A comissão especial da Câmara dos Deputados marcou para esta quarta-feira (12/08) a análise e votação do parecer sobre alterações no Código de Trânsito Brasileiro (CTB) que preveem novas regras para exames, uso de bicicletas e patinetes elétricos, assim como revisão em limites de velocidade e radares. A reunião ocorrerá às 14h, em plenário ainda não definido, conforme divulgado pela Agência Câmara de Notícias.
O relatório apresentado pelo deputado Aureo Ribeiro traz mudanças como teto nacional nas taxas para exame de habilitação, regras específicas para veículos elétricos leves e critérios mais rígidos na fiscalização eletrônica de velocidade.
O texto recebeu pedido de vista coletivo e agora retorna à pauta após debates entre representantes do setor de trânsito e mobilidade urbana. O colegiado avalia 270 propostas sobre o tema, incluindo o PL 8085/14 e apensos.
Exames para obtenção da CNH
Com as mudanças propostas, segundo presente no substitutivo, os exames teóricos e de direção para Carteira Nacional de Habilitação (CNH) poderão ser aplicados em entidades credenciadas, não apenas nos órgãos estaduais. O valor máximo para a taxa do exame teórico e prático será de R$ 50 cada, e a abertura do processo custará até R$ 30, válido para todas as categorias.
Menores de 18 anos poderão obter habilitação a partir dos 16 com permissão restrita ao perímetro urbano e acompanhamento de adulto habilitado.
A CNH definitiva será concedida automaticamente e gratuitamente ao completar 18 anos, se não houver infração grave, gravíssima ou reincidência em média. A avaliação médica e psicológica pode ser única para alguns casos de habilitação simultânea.
Patinetes e bicicletas elétricas: o que muda nas regras de circulação?
Passará a ser obrigatório o uso de capacete tanto para condutor quanto passageiro de bicicletas elétricas e equipamentos de mobilidade autopropelidos, conforme exigência do Contran. A circulação preferencial será em ciclovias, ciclofaixas e ciclorrotas; na ausência destas, áreas de pedestres só poderão ser usadas com limite de 6 km/h.
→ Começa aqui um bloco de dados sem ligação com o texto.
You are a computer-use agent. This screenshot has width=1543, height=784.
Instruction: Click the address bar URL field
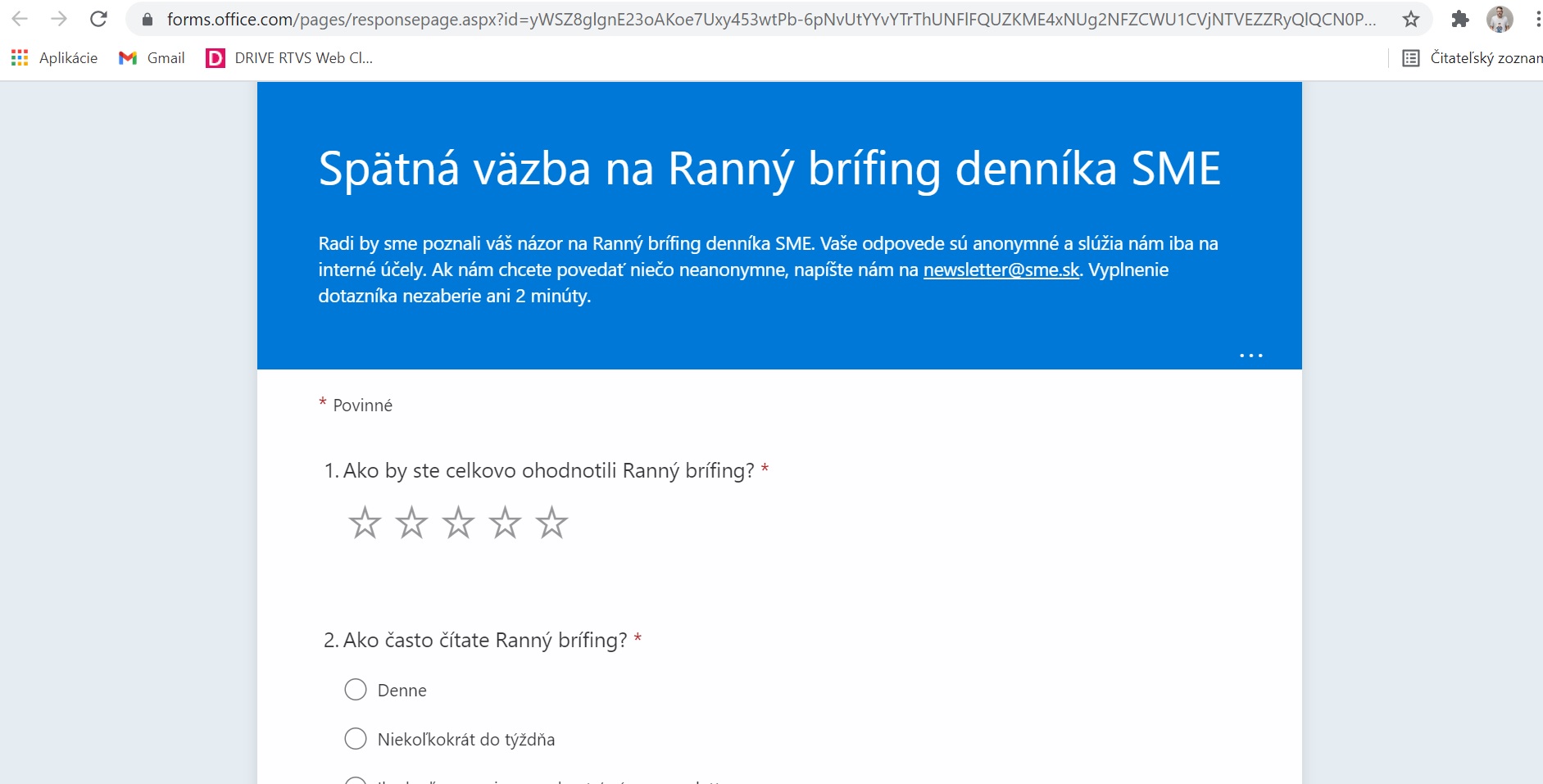click(x=770, y=19)
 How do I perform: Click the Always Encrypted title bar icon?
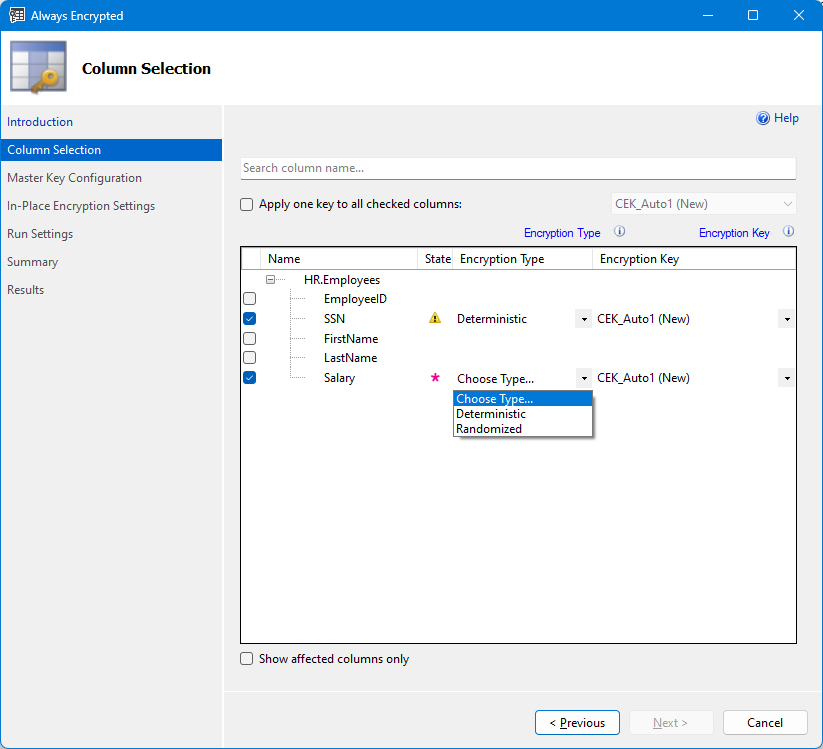[16, 15]
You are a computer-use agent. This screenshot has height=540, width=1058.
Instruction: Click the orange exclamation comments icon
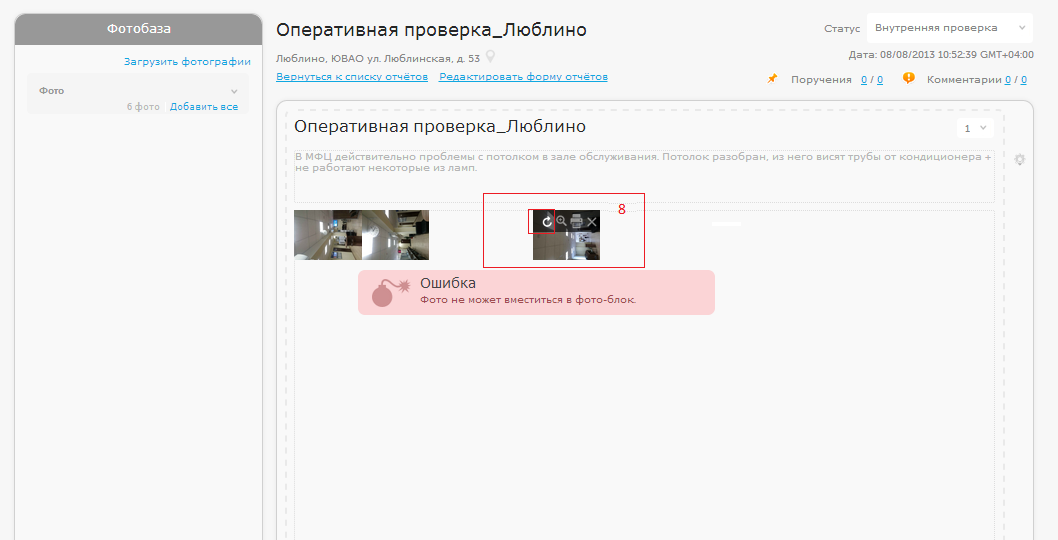[x=908, y=78]
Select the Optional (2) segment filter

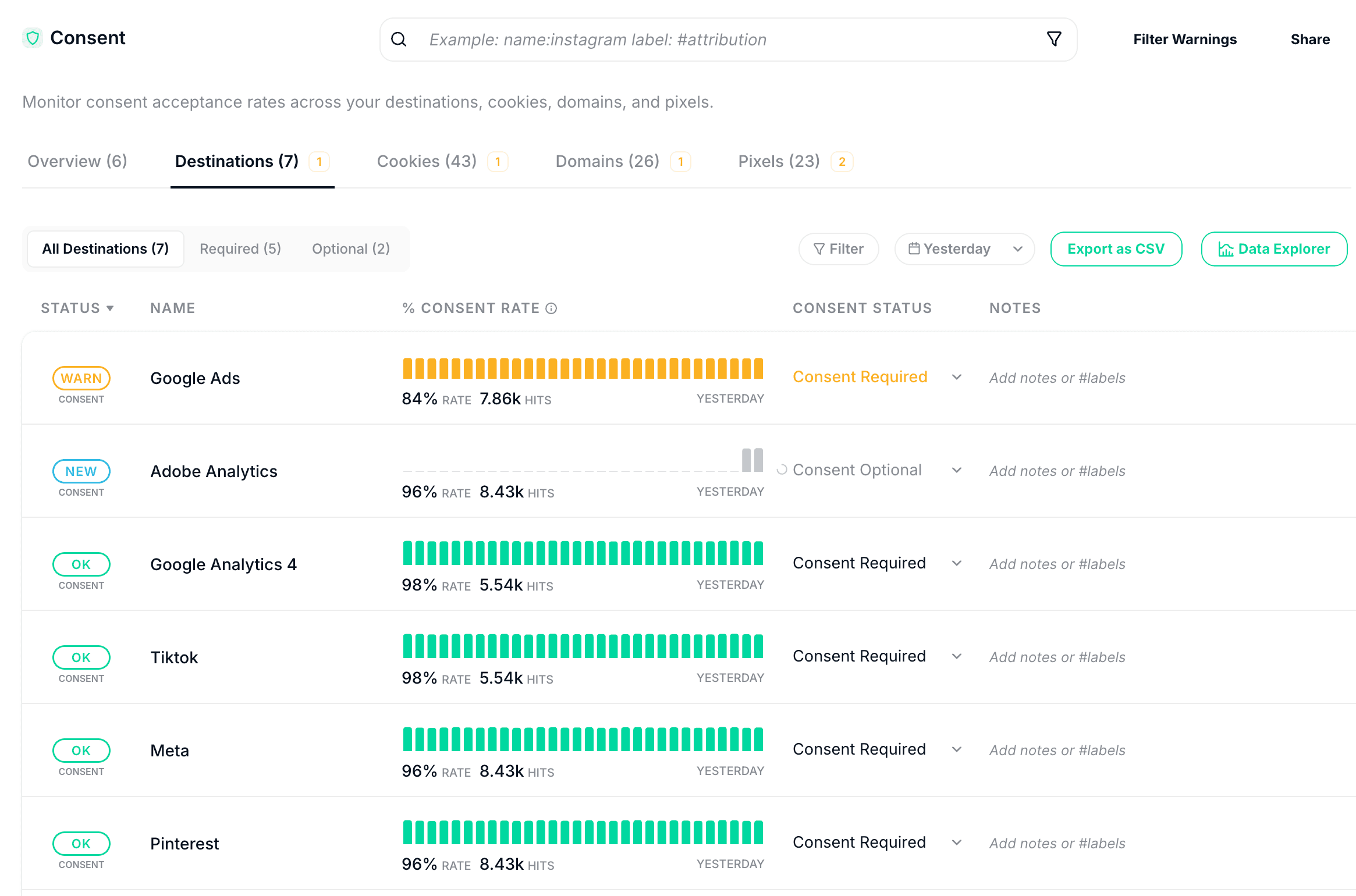[351, 249]
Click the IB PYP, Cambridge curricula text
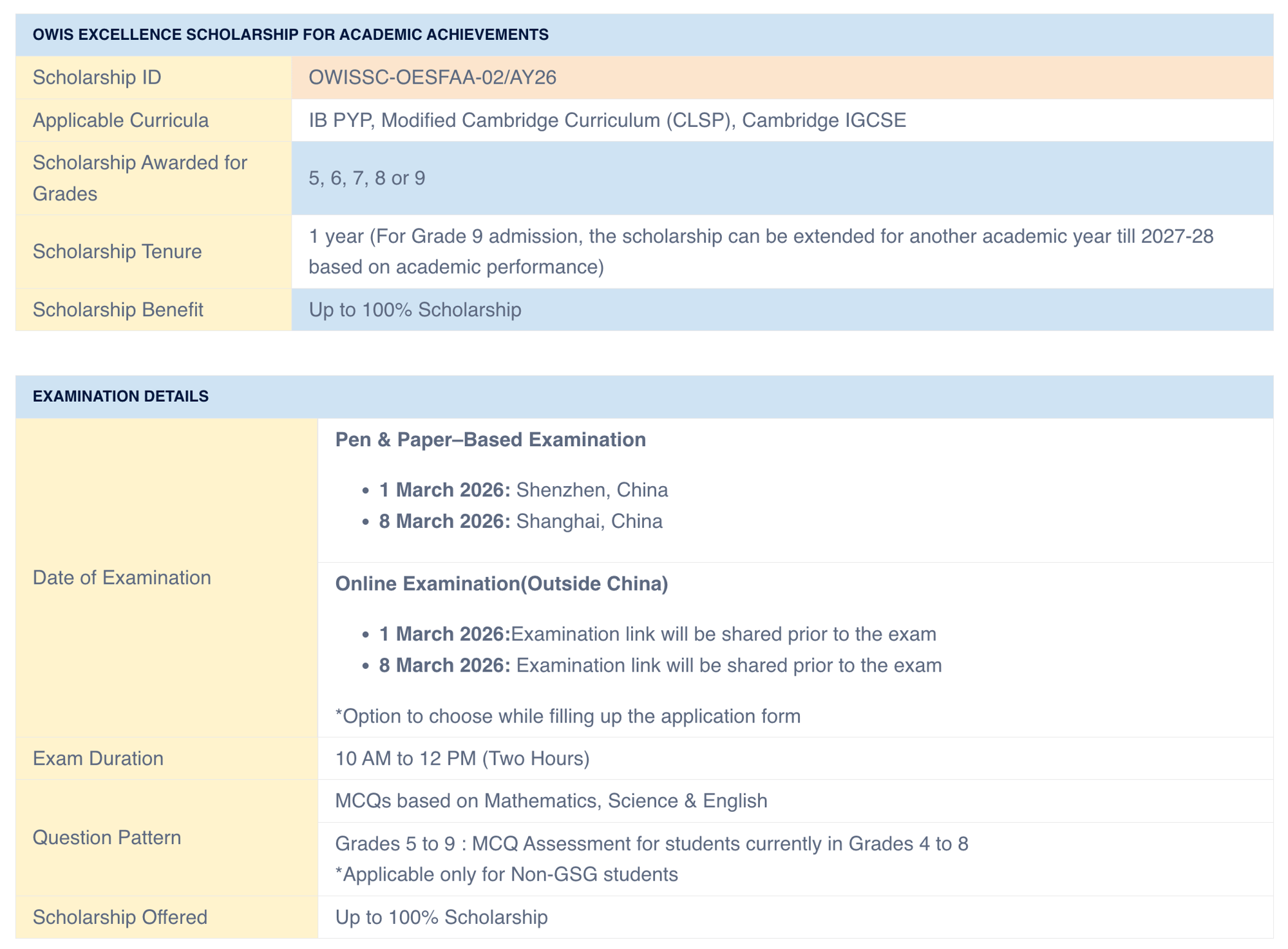1288x949 pixels. click(x=607, y=120)
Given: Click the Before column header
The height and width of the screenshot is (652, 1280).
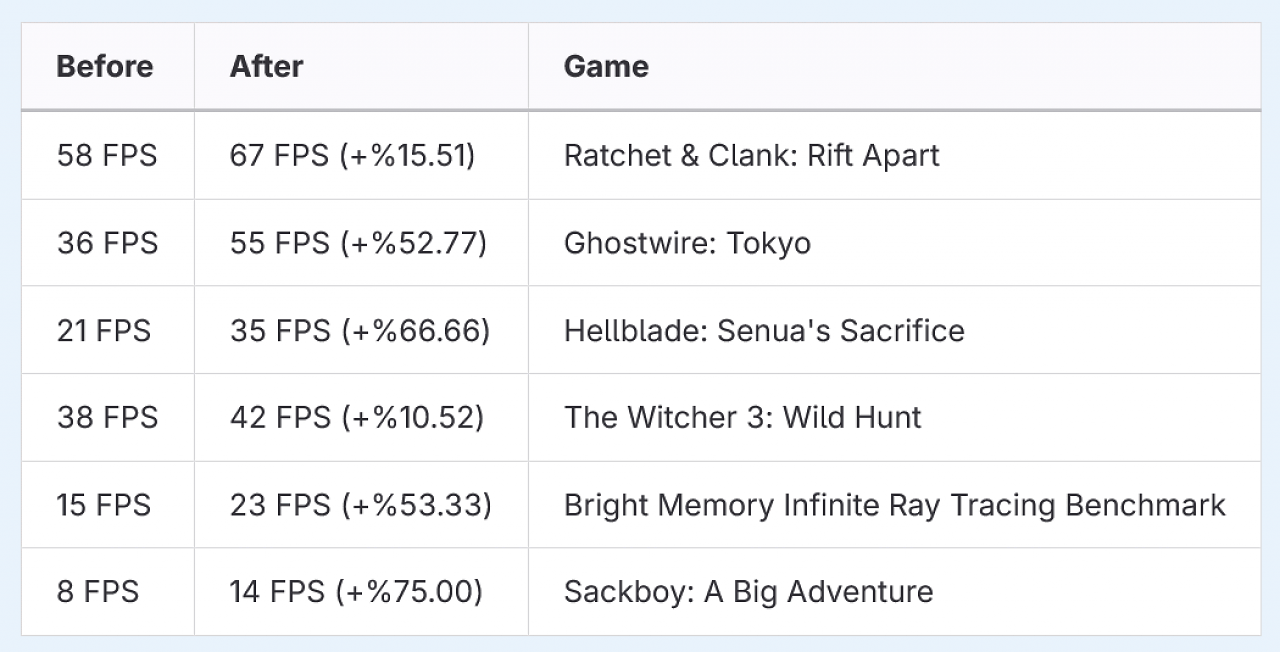Looking at the screenshot, I should tap(105, 67).
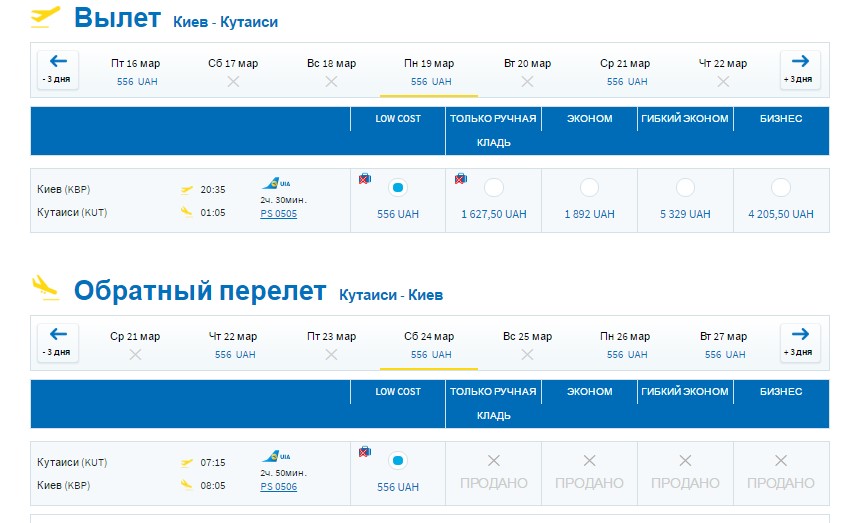This screenshot has width=859, height=523.
Task: Select return Low Cost fare radio button
Action: (x=398, y=461)
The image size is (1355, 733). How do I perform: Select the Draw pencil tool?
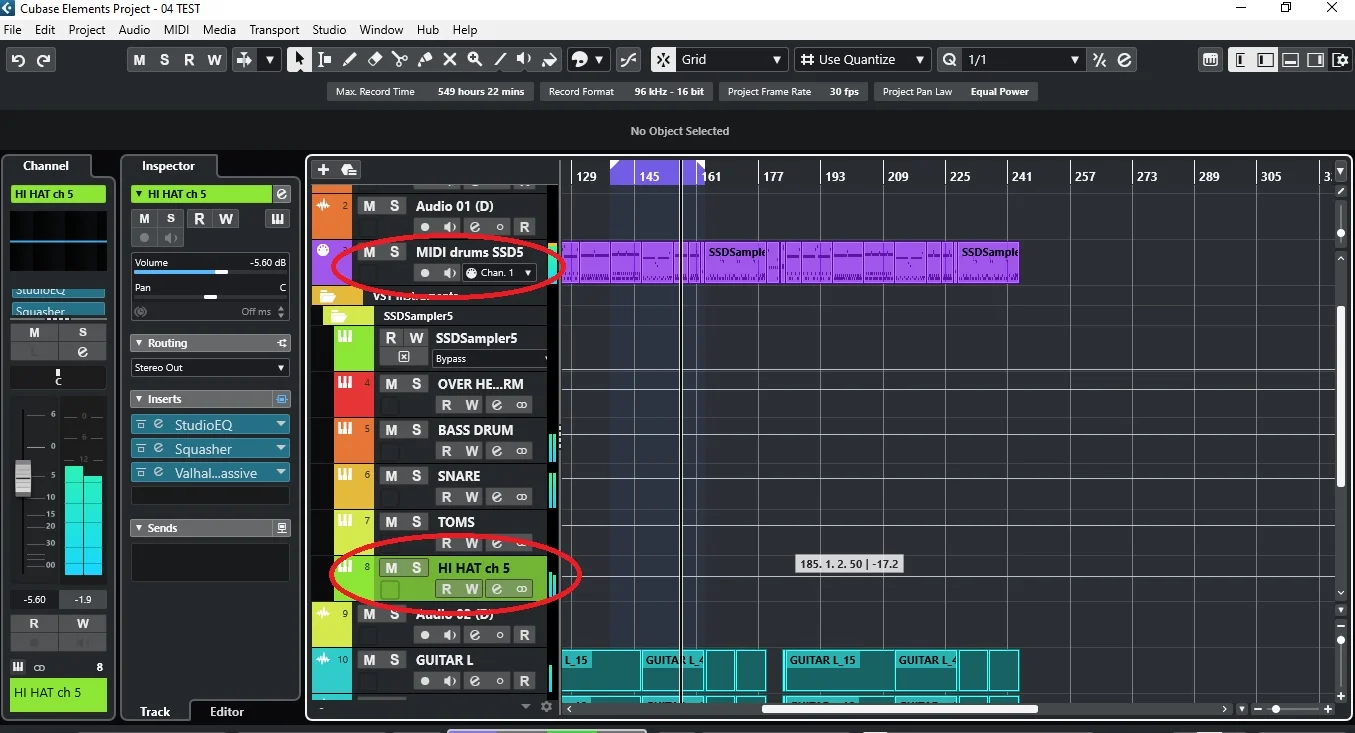click(349, 60)
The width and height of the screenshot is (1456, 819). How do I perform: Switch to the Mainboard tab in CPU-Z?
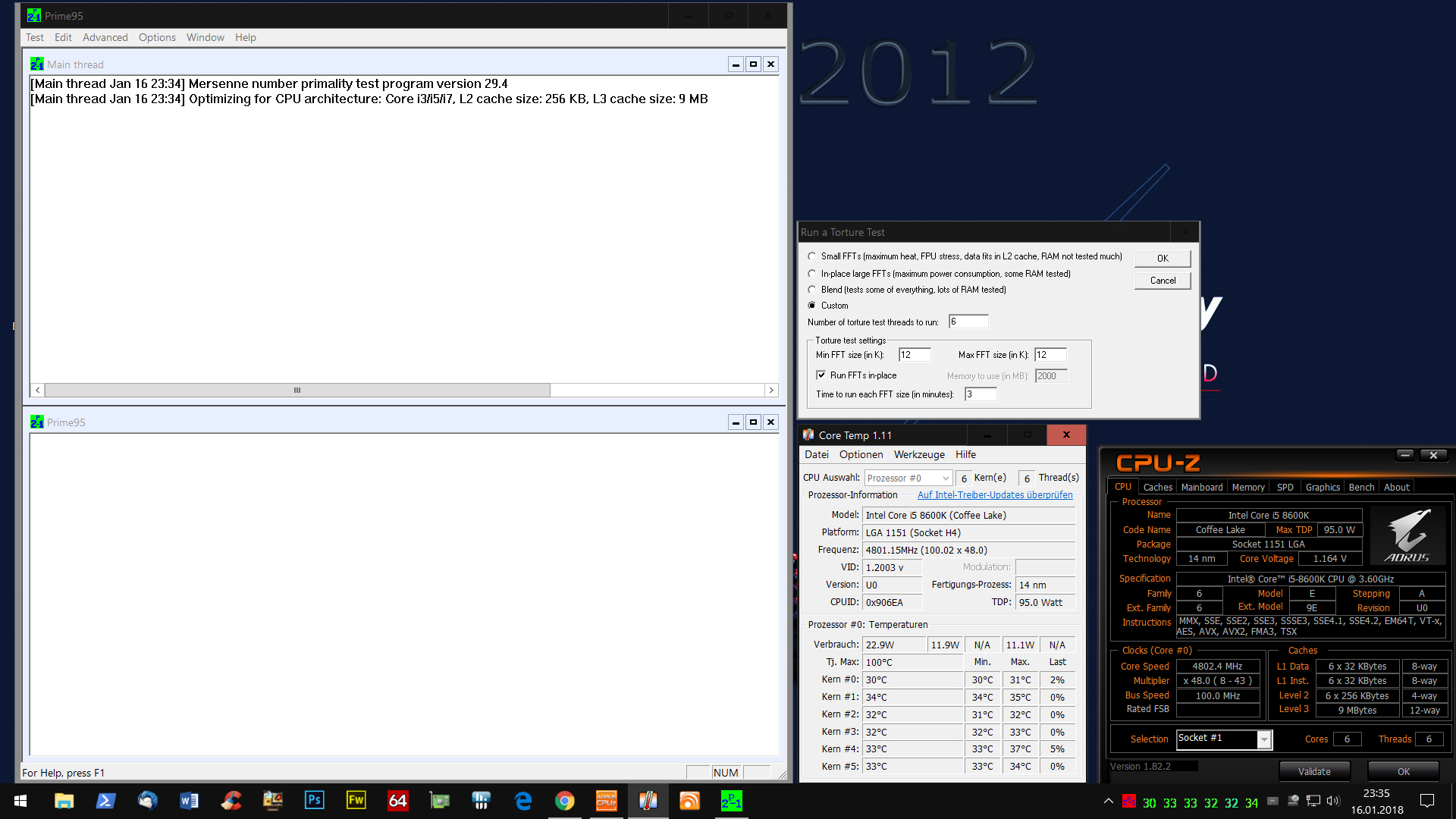pyautogui.click(x=1201, y=487)
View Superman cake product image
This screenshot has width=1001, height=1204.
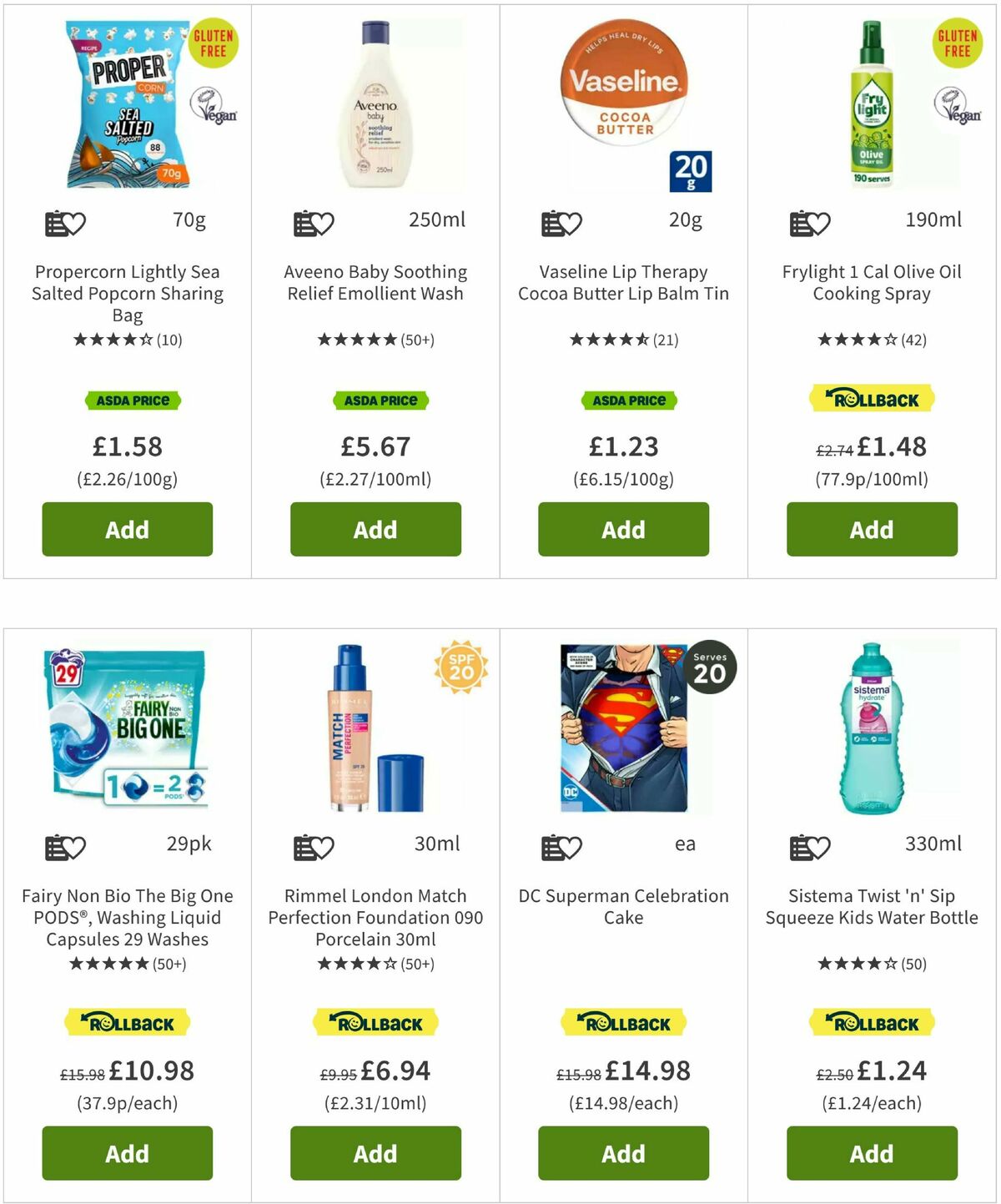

Nas vias, o trânsito desses equipamentos só será permitido onde o limite máximo for de até 60 km/h, e sempre no bordo direito da pista.
Triciclos e quadriciclos autopropelidos ficam proibidos em vias de trânsito rápido, rodovias e calçadas. Bicicletas elétricas não precisarão de registro ou emplacamento, mas outros equipamentos móveis sim, seguindo regras específicas.
Fiscalização eletrônica e limites de velocidade
O texto estabelece que qualquer fiscalização eletrônica de velocidade deve ser antecedida por estudo técnico público e sinalização ostensiva indicando o limite da via. A instalação de radares ocultos ou de difícil visualização será proibida, assim como a redução abrupta do limite de velocidade sem justificativa técnica. Não haverá autuação se algum desses requisitos não for cumprido.
Outra mudança relevante é que empresas prestadoras de serviço de medição eletrônica de velocidade não poderão ser remuneradas com base nas multas arrecadadas, buscando evitar conflito de interesses.
Programa de apoio financeiro às autoescolas
Um novo programa de apoio emergencial garante auxílio mensal de R$ 1.000 por instrutor de trânsito registrado junto às autoescolas credenciadas. O benefício tem duração inicial de 6 meses, com efeitos retroativos a dezembro de 2025, podendo ser prorrogado, e será financiado por recursos do FUNSET, União e outras fontes. São exigidos credenciamento, regularidade fiscal/trabalhista e manutenção dos vínculos de emprego dos instrutores.

Imagem: Magnific
Regras para veículos semiautônomos e placas veiculares
Veículos semiautônomos passam a integrar a legislação, com atenção exigida do condutor proporcional ao nível de automação. Casos de acidente obrigarão as montadoras a fornecer dados decodificados (“caixa preta”) à autoridade policial.
Também prevê que placas veiculares poderão ser reaproveitadas pelo titular em novas aquisições, facilitando transferência e controle.
Essas alterações, se aprovadas, poderão representar nova etapa no processo formativo de motoristas e adequação da legislação brasileira às tendências emergentes de mobilidade.